Coming back to haunt us …

Today I welcome back  fellow Crooked Cat author Shani Struthers, on the eve of her next book launch. 

Hello again, Shani!  Your latest book, Psychic Surveys Book Three: 44 Gilmore Street is coming out tomorrow. Can you tell us a bit more about it?

All the Psychic Surveys books deal with a particular theme and in Book Three it’s reincarnation. Ruby meets Elisha Grey, who is tuning into a past life that’s frightening her. Ruby isn’t keen to get involved because she is so busy and doesn’t see the need to diversify – reincarnation is not her specialist field. Also, there’s the on-going case of 44 Gilmore Street to deal with – the spirit causing trouble there is very territorial and growing increasingly violent, able to interact physically on occasions. The case is drawing public attention – negative public attention – adding to the strain. Elisha, however, is adamant that Ruby helps her…

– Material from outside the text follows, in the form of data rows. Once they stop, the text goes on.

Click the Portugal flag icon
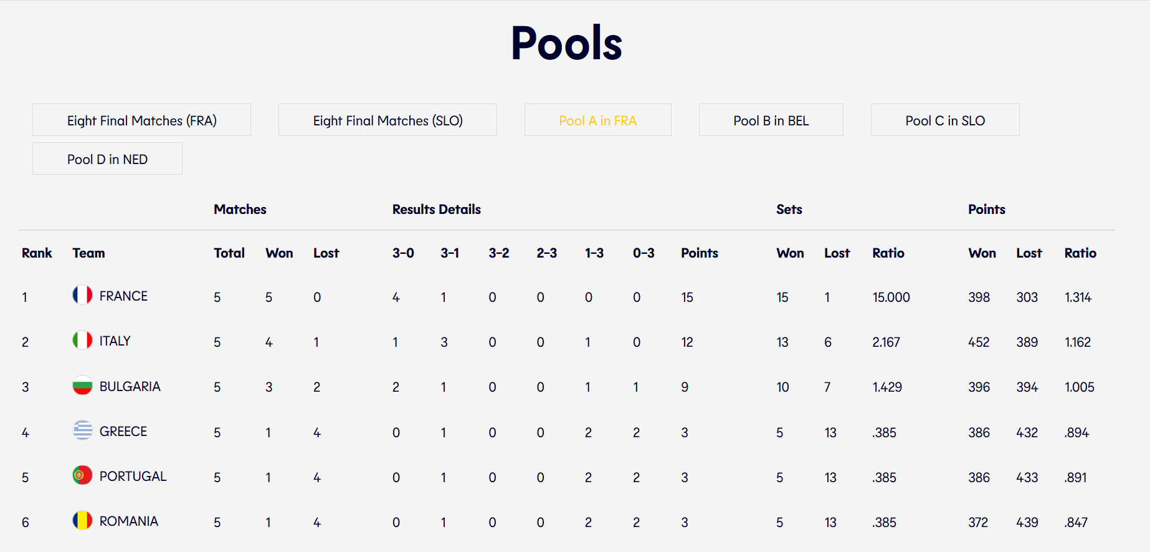 coord(82,475)
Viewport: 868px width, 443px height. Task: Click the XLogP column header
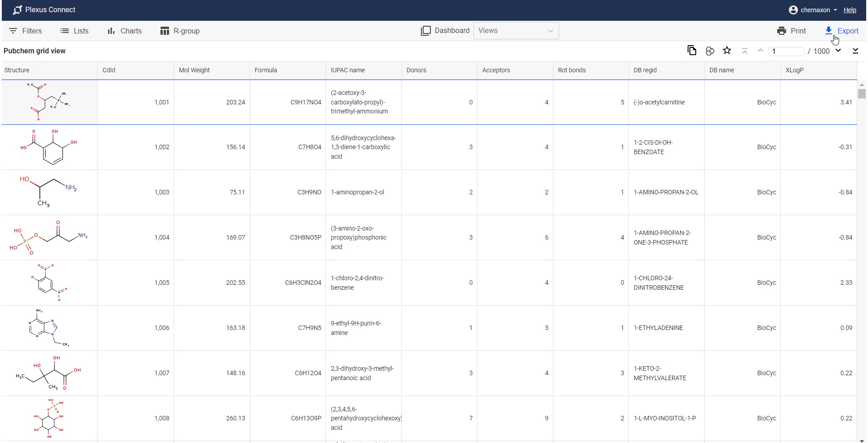pyautogui.click(x=794, y=70)
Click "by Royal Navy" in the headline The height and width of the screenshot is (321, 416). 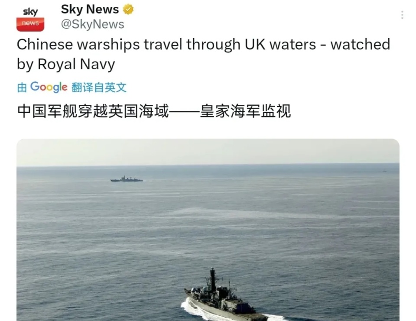click(66, 64)
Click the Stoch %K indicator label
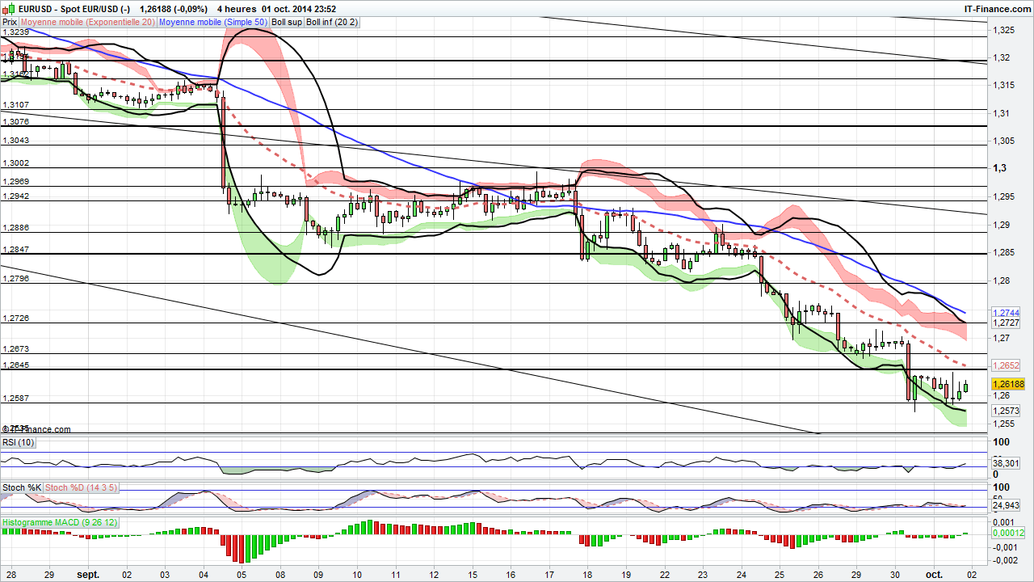 click(x=22, y=487)
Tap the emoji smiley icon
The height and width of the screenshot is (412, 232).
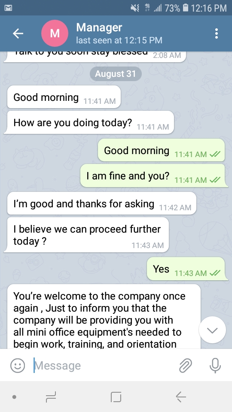(x=18, y=365)
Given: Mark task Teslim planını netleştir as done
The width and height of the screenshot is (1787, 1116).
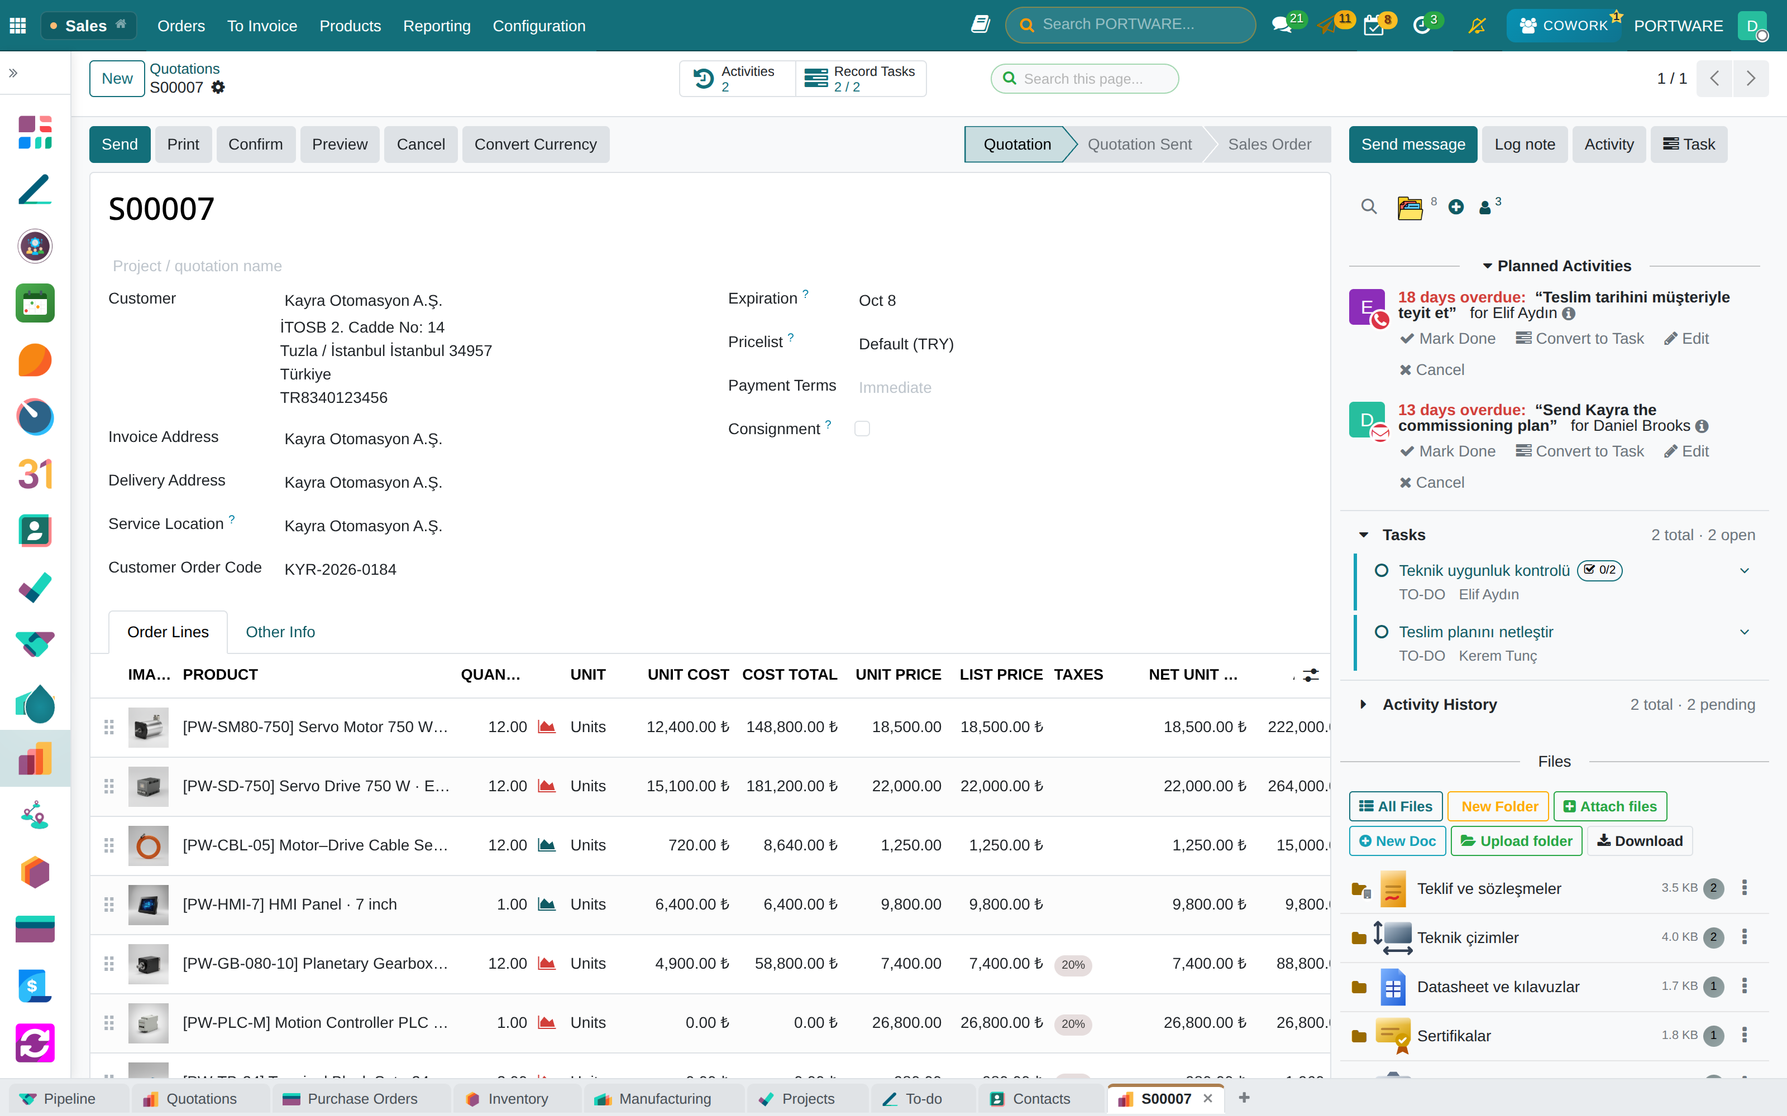Looking at the screenshot, I should click(1381, 632).
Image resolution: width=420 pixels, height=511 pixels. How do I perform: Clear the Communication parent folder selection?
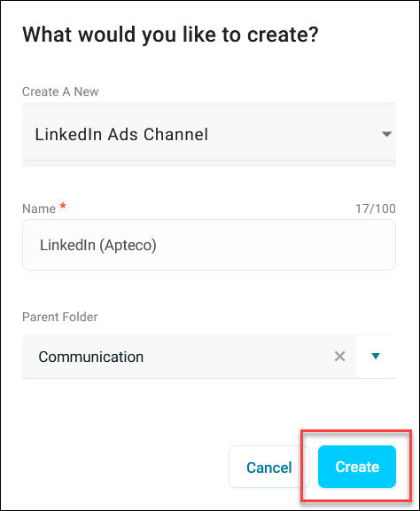(x=339, y=357)
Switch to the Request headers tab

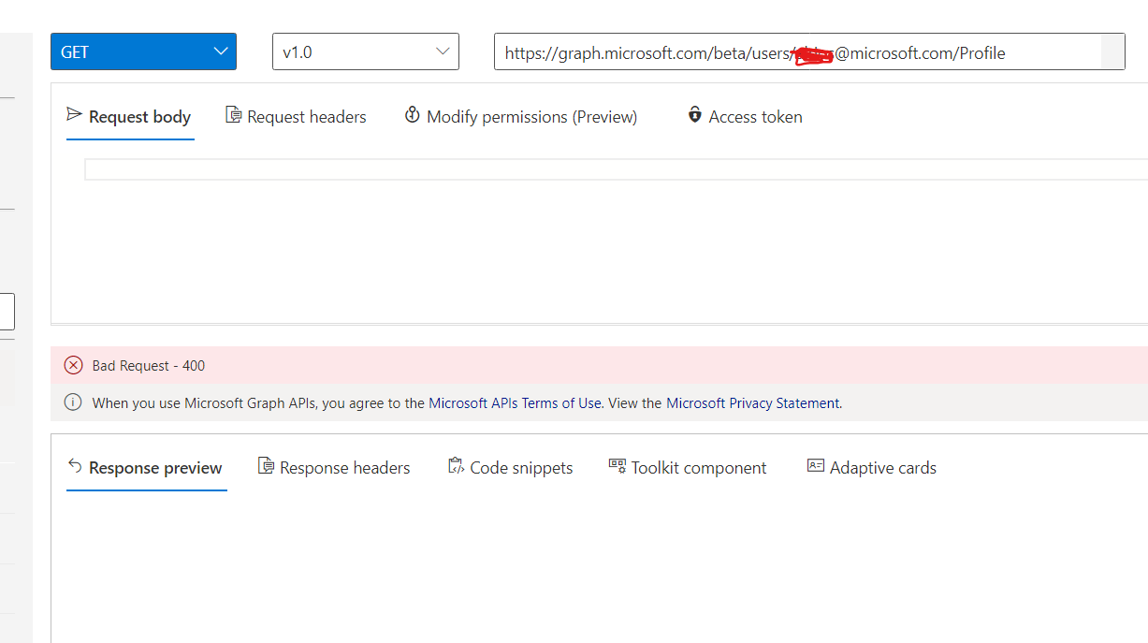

On your last visit you talked about Eve: A Christmas Ghost Story. Am I right in thinking there’s a link between the two books?

Eve is the prequel novella to the Psychic Surveys series and features two of the main characters ten years before they’ve met Ruby Davis (who runs Psychic Surveys) and a case they’re working on in the market town of Thorpe Morton. You get to meet Theo and Ness in more depth and realise how Psychic Surveys – the high street consultancy specialising in domestic spiritual clearance – came about. Fast forward in time and you have Psychic Surveys Book One: The Haunting of Highdown Hall. There will be six books in the main series and perhaps another novella spin off featuring another character from the book, Corinna.

Are you working on another book?

Always! In-between the Psychic Surveys series, I’m working on the first book in a new series: This Haunted World Book One: The Venetian. It’s a series of books not linked by characters but by locations – they’re all going to be set in and around the world’s most haunted places! First up in The Venetian is Venice and the nearby island of Poveglia in the Venetian Lagoon – the former is the ‘world’s most haunted city’ and the latter, ‘the world’s most haunted island.’ The books will mix fact with fiction and I’m really excited to write them. The Venetian has been read by several beta readers already and received great feedback – I’m planning on a late summer release for that.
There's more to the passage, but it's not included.